### Texto extraído:
↓↓↓

A medida que se conocen los detalles de la investigación policial se confirman los peores presagios en el caso de los padres de Nadia Nerea Blanco Garau, la niña afectada por la tricostomia, una de las llamadas «enfermedades raras» (por poco frecuente y, por tanto, poco investigada). Durante años han apelado a la buena fe de sus vecinos y amigos, primero, y de los espectadores de televisión y lectores de diarios, después, para recaudar casi un millón de euros. Los donantes estaban convencidos de que ese dinero iba destinado al tratamiento de la menor, supuestamente en EEUU. Las primeras pesquisas de los Mossos d’Esquadra apuntan a que casi 600.000 euros se pulverizaron en todo tipo de gastos, pero que en ningún caso se dedicaron a unos tratamientos médicos que simplemente no existían. El periodismo ha fallado en esta ocasión, contyribuyendo a difundir una historia dándola por cierta a pesar de que algunos detalles difícilmente hubieran soporrado un mñínimo escrutinio profesional. Eso daña la credibilidad de los medios de comunicación y es una lección a tomar en serio. Pero también han fallado otras instancias.

En primer lugar, según la legislación de Baleares --donde tenía la sede la fundación con el nombre de la niña--, a las asociaciones benéficas no se les aplica ningún tipo de control si no reciben subsidios públicos. Fernando y Margarita lo sabían, y por ello no trasladaron la sede cuando se fueron a vivir a Cataluña ni pidieron jamás una ayuda pública, que evidentemente hubieran tenido que justificar. Ciertamente, cuesta de pensar que alguien sea capaz de estafar con la enfermedad de una hija, pero el historial de Fernando empuja a pensar que ha sido perfectamente capaz de hacerlo. Las normas deberían ser suficientemente claras para impedir que una buena causa sirva para esconder una mala práctica, como todo apunta a que ha pasado en este caso, que ya ha llevado al padre de Nadia a prisión.

↑↑↑

### Qué hacer:
- A) Transcribe del texto sobre el caso de Nadia el fragmento que va desde "En primer lugar, según" hasta "Nadia a prisión.", incluido este último.
- B) Continúa el texto sobre el caso de Nadia a partir de su última oración.

### Datos registrados:
↓↓↓

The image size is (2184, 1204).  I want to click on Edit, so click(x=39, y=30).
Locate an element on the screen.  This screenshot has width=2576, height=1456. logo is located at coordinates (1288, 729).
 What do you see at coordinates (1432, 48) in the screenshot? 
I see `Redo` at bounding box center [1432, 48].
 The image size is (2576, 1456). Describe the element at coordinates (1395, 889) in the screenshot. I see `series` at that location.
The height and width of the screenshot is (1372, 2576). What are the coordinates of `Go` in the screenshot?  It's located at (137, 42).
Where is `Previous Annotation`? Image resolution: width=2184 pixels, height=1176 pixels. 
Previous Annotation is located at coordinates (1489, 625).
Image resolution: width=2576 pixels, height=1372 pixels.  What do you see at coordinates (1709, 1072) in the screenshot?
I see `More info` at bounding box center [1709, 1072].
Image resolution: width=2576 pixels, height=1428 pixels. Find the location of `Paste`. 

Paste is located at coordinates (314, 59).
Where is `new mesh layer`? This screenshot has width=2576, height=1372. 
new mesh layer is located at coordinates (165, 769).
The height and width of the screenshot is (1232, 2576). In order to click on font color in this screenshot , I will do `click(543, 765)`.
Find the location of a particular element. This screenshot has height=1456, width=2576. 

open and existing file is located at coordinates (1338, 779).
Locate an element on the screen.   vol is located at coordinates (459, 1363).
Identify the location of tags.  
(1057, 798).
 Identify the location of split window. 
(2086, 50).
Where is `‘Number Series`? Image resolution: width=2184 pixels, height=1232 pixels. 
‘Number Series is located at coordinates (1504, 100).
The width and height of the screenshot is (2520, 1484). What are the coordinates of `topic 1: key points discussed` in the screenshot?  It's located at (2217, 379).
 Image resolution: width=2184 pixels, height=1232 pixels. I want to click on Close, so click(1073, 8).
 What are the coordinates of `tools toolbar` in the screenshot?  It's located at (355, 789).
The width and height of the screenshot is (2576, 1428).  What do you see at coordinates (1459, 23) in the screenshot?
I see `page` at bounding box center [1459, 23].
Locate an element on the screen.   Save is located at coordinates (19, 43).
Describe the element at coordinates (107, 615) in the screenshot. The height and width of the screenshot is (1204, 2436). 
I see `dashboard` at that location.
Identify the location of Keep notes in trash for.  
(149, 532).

↑↑↑

### Respuestas:
- A)
En primer lugar, según la legislación de Baleares --donde tenía la sede la fundación con el nombre de la niña--, a las asociaciones benéficas no se les aplica ningún tipo de control si no reciben subsidios públicos. Fernando y Margarita lo sabían, y por ello no trasladaron la sede cuando se fueron a vivir a Cataluña ni pidieron jamás una ayuda pública, que evidentemente hubieran tenido que justificar. Ciertamente, cuesta de pensar que alguien sea capaz de estafar con la enfermedad de una hija, pero el historial de Fernando empuja a pensar que ha sido perfectamente capaz de hacerlo. Las normas deberían ser suficientemente claras para impedir que una buena causa sirva para esconder una mala práctica, como todo apunta a que ha pasado en este caso, que ya ha llevado al padre de Nadia a prisión.

- B)
En segundo lugar, sin exculpar a los periodistas ni a las autoridades, el conjunto de la sociedad debe también reflexionar ante este caso. Cabe preguntarse si se deben seguir favoreciendo estas formas privadas de solidaridad en lugar de exigir que sean los organismos públicos los que impulsen los tratamientos médicos en todos los casos, también en el de las enfermedades raras o minoritarias, que quedan lejos de la atención electoral o científica y para las que a veces --lo que es comprensible desde el punto de vista humano-- los familiares de los afectados buscan en otros países soluciones que no son mejores que las que hay aquí. Si se pagasen los impuestos que tocan y se administrasen honradamente, este tipo de captación de fondos basada en la pena que generan los afectados no tendría ni lugar ni apoyo. Ello garantizaría un uso correcto de los fondos y permitiría un control que no ha existido en este caso y que no se puede reclamar a nadie.